(YOUR INSTRUCTIONS): The records below are to be transcribed word for word.

━━━ SUPPLIED RECORDS

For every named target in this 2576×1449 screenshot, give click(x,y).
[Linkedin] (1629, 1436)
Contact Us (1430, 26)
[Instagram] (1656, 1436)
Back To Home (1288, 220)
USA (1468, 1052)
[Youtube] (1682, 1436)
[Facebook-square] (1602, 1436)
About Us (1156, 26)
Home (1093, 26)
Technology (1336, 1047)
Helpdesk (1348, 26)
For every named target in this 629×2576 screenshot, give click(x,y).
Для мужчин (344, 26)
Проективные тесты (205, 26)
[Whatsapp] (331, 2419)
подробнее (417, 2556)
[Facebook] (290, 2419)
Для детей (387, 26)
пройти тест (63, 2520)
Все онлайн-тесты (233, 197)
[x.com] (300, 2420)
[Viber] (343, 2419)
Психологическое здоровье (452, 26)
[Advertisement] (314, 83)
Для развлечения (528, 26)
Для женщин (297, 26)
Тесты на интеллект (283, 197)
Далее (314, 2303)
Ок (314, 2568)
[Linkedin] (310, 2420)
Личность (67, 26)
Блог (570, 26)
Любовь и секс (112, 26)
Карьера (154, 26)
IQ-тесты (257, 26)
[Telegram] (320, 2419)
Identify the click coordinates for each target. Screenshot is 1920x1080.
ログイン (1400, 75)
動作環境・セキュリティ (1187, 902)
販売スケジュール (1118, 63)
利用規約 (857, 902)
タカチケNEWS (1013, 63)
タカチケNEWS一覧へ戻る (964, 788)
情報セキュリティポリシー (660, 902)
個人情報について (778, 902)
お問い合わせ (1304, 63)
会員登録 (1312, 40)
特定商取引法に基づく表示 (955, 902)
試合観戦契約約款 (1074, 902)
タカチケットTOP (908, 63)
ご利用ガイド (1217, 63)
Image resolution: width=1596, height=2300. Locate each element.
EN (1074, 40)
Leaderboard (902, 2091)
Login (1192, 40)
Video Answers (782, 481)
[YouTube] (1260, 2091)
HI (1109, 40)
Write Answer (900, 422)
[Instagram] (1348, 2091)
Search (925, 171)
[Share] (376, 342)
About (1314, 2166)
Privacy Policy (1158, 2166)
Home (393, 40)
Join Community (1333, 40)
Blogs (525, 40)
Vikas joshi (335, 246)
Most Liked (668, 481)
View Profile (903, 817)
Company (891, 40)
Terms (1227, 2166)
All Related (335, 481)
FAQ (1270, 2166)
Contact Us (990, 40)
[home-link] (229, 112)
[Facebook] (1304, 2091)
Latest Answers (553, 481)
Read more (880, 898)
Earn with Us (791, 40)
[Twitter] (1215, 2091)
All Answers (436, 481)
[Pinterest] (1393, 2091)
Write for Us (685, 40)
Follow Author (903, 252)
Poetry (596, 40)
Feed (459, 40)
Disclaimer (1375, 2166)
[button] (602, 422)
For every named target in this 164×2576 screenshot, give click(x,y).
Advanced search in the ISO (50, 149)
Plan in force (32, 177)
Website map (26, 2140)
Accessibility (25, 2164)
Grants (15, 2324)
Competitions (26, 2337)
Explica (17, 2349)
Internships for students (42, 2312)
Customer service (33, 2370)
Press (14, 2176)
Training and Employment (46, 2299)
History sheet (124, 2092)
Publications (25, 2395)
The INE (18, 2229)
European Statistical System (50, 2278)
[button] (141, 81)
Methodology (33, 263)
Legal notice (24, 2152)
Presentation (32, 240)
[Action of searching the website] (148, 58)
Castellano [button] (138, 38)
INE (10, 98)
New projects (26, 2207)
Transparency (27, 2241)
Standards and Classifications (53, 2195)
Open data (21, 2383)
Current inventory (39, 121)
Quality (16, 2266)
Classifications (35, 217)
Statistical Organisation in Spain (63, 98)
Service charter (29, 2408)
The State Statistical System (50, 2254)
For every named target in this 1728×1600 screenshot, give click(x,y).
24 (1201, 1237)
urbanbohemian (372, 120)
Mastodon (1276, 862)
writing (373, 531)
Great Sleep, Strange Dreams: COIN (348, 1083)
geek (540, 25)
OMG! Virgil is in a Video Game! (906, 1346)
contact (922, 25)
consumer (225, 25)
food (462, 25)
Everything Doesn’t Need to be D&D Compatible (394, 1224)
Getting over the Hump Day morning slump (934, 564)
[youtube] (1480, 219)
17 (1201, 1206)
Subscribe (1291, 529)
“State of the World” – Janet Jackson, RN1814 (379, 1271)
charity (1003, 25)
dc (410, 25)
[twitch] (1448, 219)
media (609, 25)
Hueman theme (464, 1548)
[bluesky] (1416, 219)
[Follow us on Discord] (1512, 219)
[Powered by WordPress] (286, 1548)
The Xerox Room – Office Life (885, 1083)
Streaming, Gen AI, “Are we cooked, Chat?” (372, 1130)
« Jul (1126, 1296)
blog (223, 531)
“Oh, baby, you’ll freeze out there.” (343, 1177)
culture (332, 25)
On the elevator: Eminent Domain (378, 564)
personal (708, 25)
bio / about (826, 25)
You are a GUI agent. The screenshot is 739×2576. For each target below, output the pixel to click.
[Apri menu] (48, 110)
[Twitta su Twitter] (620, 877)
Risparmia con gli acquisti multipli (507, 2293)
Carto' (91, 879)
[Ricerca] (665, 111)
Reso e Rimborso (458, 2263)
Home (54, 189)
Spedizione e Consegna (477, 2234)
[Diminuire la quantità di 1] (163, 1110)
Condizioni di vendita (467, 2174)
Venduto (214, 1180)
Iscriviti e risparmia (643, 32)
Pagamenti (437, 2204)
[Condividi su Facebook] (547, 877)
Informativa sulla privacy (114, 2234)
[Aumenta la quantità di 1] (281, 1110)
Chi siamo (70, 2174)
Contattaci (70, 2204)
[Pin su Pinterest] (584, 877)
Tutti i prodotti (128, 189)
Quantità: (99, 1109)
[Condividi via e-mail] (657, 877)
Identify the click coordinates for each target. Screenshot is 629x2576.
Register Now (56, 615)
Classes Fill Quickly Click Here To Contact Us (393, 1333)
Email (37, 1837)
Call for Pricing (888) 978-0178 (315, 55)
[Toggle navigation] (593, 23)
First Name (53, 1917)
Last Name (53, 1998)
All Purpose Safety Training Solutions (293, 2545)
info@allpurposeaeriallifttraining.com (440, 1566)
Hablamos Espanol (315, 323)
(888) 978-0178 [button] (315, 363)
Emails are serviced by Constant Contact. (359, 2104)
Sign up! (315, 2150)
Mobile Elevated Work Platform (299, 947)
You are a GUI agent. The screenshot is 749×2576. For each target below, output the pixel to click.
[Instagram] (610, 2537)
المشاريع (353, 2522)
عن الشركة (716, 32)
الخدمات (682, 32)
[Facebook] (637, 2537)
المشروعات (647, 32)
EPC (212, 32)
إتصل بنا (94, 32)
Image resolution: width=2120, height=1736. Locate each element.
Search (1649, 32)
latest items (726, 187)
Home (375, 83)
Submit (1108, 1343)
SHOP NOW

━━━━━━

(ANSWER SPACE):
For every named target in this 2576×1449 screenshot, give click(x,y).
[Linkedin] (1629, 1436)
Contact Us (1430, 26)
[Instagram] (1656, 1436)
Back To Home (1288, 220)
USA (1468, 1052)
[Youtube] (1682, 1436)
[Facebook-square] (1602, 1436)
About Us (1156, 26)
Home (1093, 26)
Technology (1336, 1047)
Helpdesk (1348, 26)
For every named target in this 629×2576 screenshot, give click(x,y).
Для мужчин (344, 26)
Проективные тесты (205, 26)
[Whatsapp] (331, 2419)
подробнее (417, 2556)
[Facebook] (290, 2419)
Для детей (387, 26)
пройти тест (63, 2520)
Все онлайн-тесты (233, 197)
[x.com] (300, 2420)
[Viber] (343, 2419)
Психологическое здоровье (452, 26)
[Advertisement] (314, 83)
Для развлечения (528, 26)
Для женщин (297, 26)
Тесты на интеллект (283, 197)
Далее (314, 2303)
Ок (314, 2568)
[Linkedin] (310, 2420)
Личность (67, 26)
Блог (570, 26)
Любовь и секс (112, 26)
Карьера (154, 26)
IQ-тесты (257, 26)
[Telegram] (320, 2419)
Identify the click coordinates for each target. Screenshot is 1920x1080.
ログイン (1400, 75)
動作環境・セキュリティ (1187, 902)
販売スケジュール (1118, 63)
利用規約 (857, 902)
タカチケNEWS (1013, 63)
タカチケNEWS一覧へ戻る (964, 788)
情報セキュリティポリシー (660, 902)
個人情報について (778, 902)
お問い合わせ (1304, 63)
会員登録 (1312, 40)
特定商取引法に基づく表示 (955, 902)
試合観戦契約約款 (1074, 902)
タカチケットTOP (908, 63)
ご利用ガイド (1217, 63)
Image resolution: width=1596, height=2300. Locate each element.
EN (1074, 40)
Leaderboard (902, 2091)
Login (1192, 40)
Video Answers (782, 481)
[YouTube] (1260, 2091)
HI (1109, 40)
Write Answer (900, 422)
[Instagram] (1348, 2091)
Search (925, 171)
[Share] (376, 342)
About (1314, 2166)
Privacy Policy (1158, 2166)
Home (393, 40)
Join Community (1333, 40)
Blogs (525, 40)
Vikas joshi (335, 246)
Most Liked (668, 481)
View Profile (903, 817)
Company (891, 40)
Terms (1227, 2166)
All Related (335, 481)
FAQ (1270, 2166)
Contact Us (990, 40)
[home-link] (229, 112)
[Facebook] (1304, 2091)
Latest Answers (553, 481)
Read more (880, 898)
Earn with Us (791, 40)
[Twitter] (1215, 2091)
All Answers (436, 481)
[Pinterest] (1393, 2091)
Write for Us (685, 40)
Follow Author (903, 252)
Poetry (596, 40)
Feed (459, 40)
Disclaimer (1375, 2166)
[button] (602, 422)
For every named target in this 164×2576 screenshot, give click(x,y).
Advanced search in the ISO (50, 149)
Plan in force (32, 177)
Website map (26, 2140)
Accessibility (25, 2164)
Grants (15, 2324)
Competitions (26, 2337)
Explica (17, 2349)
Internships for students (42, 2312)
Customer service (33, 2370)
Press (14, 2176)
Training and Employment (46, 2299)
History sheet (124, 2092)
Publications (25, 2395)
The INE (18, 2229)
European Statistical System (50, 2278)
[button] (141, 81)
Methodology (33, 263)
Legal notice (24, 2152)
Presentation (32, 240)
[Action of searching the website] (148, 58)
Castellano [button] (138, 38)
INE (10, 98)
New projects (26, 2207)
Transparency (27, 2241)
Standards and Classifications (53, 2195)
Open data (21, 2383)
Current inventory (39, 121)
Quality (16, 2266)
Classifications (35, 217)
Statistical Organisation in Spain (63, 98)
Service charter (29, 2408)
The State Statistical System (50, 2254)
For every named target in this 1728×1600 screenshot, give click(x,y).
24 (1201, 1237)
urbanbohemian (372, 120)
Mastodon (1276, 862)
writing (373, 531)
Great Sleep, Strange Dreams: COIN (348, 1083)
geek (540, 25)
OMG! Virgil is in a Video Game! (906, 1346)
contact (922, 25)
consumer (225, 25)
food (462, 25)
Everything Doesn’t Need to be D&D Compatible (394, 1224)
Getting over the Hump Day morning slump (934, 564)
[youtube] (1480, 219)
17 (1201, 1206)
Subscribe (1291, 529)
“State of the World” – Janet Jackson, RN1814 (379, 1271)
charity (1003, 25)
dc (410, 25)
[twitch] (1448, 219)
media (609, 25)
Hueman theme (464, 1548)
[bluesky] (1416, 219)
[Follow us on Discord] (1512, 219)
[Powered by WordPress] (286, 1548)
The Xerox Room – Office Life (885, 1083)
Streaming, Gen AI, “Are we cooked, Chat?” (372, 1130)
« Jul (1126, 1296)
blog (223, 531)
“Oh, baby, you’ll freeze out there.” (343, 1177)
culture (332, 25)
On the elevator: Eminent Domain (378, 564)
personal (708, 25)
bio / about (826, 25)
You are a GUI agent. The screenshot is 739×2576. For each target below, output the pixel to click.
[Apri menu] (48, 110)
[Twitta su Twitter] (620, 877)
Risparmia con gli acquisti multipli (507, 2293)
Carto' (91, 879)
[Ricerca] (665, 111)
Reso e Rimborso (458, 2263)
Home (54, 189)
Spedizione e Consegna (477, 2234)
[Diminuire la quantità di 1] (163, 1110)
Condizioni di vendita (467, 2174)
Venduto (214, 1180)
Iscriviti e risparmia (643, 32)
Pagamenti (437, 2204)
[Condividi su Facebook] (547, 877)
Informativa sulla privacy (114, 2234)
[Aumenta la quantità di 1] (281, 1110)
Chi siamo (70, 2174)
Contattaci (70, 2204)
[Pin su Pinterest] (584, 877)
Tutti i prodotti (128, 189)
Quantità: (99, 1109)
[Condividi via e-mail] (657, 877)
Identify the click coordinates for each target. Screenshot is 629x2576.
Register Now (56, 615)
Classes Fill Quickly Click Here To Contact Us (393, 1333)
Email (37, 1837)
Call for Pricing (888) 978-0178 (315, 55)
[Toggle navigation] (593, 23)
First Name (53, 1917)
Last Name (53, 1998)
All Purpose Safety Training Solutions (293, 2545)
info@allpurposeaeriallifttraining.com (440, 1566)
Hablamos Espanol (315, 323)
(888) 978-0178 [button] (315, 363)
Emails are serviced by Constant Contact. (359, 2104)
Sign up! (315, 2150)
Mobile Elevated Work Platform (299, 947)
You are a GUI agent. The screenshot is 749×2576. For each target below, output the pixel to click.
[Instagram] (610, 2537)
المشاريع (353, 2522)
عن الشركة (716, 32)
الخدمات (682, 32)
[Facebook] (637, 2537)
المشروعات (647, 32)
EPC (212, 32)
إتصل بنا (94, 32)
Image resolution: width=2120, height=1736. Locate each element.
Search (1649, 32)
latest items (726, 187)
Home (375, 83)
Submit (1108, 1343)
SHOP NOW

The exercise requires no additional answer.